* Begin DATA LINES *

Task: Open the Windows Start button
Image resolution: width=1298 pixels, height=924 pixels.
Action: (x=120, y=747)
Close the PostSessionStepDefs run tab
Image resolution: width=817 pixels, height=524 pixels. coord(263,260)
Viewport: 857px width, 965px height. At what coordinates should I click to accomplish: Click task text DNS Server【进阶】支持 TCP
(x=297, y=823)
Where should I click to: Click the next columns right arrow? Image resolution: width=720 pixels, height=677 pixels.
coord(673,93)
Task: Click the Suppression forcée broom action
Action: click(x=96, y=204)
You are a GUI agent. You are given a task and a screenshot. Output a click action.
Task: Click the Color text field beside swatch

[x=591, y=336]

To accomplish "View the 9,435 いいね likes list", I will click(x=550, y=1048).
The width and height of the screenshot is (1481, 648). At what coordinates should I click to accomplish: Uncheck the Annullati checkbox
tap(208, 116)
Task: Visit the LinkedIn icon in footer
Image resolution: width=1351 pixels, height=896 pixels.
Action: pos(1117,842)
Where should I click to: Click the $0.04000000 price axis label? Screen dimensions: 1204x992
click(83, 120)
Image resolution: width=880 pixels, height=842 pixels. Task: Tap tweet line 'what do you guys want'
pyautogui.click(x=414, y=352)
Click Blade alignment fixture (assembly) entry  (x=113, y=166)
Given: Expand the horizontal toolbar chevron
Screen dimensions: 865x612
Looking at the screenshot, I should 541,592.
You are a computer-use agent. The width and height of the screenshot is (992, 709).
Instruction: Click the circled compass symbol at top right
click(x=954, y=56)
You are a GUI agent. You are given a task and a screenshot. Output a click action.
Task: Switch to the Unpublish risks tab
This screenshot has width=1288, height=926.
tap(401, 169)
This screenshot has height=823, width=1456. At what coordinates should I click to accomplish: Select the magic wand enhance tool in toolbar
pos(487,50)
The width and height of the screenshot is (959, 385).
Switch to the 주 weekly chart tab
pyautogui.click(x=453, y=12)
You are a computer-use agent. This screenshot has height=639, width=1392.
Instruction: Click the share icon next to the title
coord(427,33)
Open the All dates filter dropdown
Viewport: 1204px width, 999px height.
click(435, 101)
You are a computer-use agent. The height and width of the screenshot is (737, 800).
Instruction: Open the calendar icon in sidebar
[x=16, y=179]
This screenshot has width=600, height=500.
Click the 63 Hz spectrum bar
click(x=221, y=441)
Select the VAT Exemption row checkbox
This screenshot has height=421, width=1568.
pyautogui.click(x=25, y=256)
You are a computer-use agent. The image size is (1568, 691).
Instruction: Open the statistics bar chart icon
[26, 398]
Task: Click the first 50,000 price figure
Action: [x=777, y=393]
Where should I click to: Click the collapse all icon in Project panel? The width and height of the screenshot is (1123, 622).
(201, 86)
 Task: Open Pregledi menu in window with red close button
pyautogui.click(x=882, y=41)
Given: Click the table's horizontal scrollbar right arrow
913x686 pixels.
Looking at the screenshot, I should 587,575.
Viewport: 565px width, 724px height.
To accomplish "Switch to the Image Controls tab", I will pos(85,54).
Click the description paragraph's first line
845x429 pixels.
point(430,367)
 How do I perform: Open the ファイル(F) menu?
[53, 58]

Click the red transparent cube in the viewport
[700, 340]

* End DATA LINES *

### EXERCISE INSTRUCTIONS:
Copy the records above from the line containing "Task: Visit the LinkedIn icon in footer" through the line containing "click(83, 120)", both included, requests and all, and shift every coordinate in the answers by adding 36 to it.

### EXPECTED ANSWER:
Task: Visit the LinkedIn icon in footer
Image resolution: width=1351 pixels, height=896 pixels.
Action: pos(1153,878)
Where should I click to: Click the $0.04000000 price axis label? Screen dimensions: 1204x992
click(119, 156)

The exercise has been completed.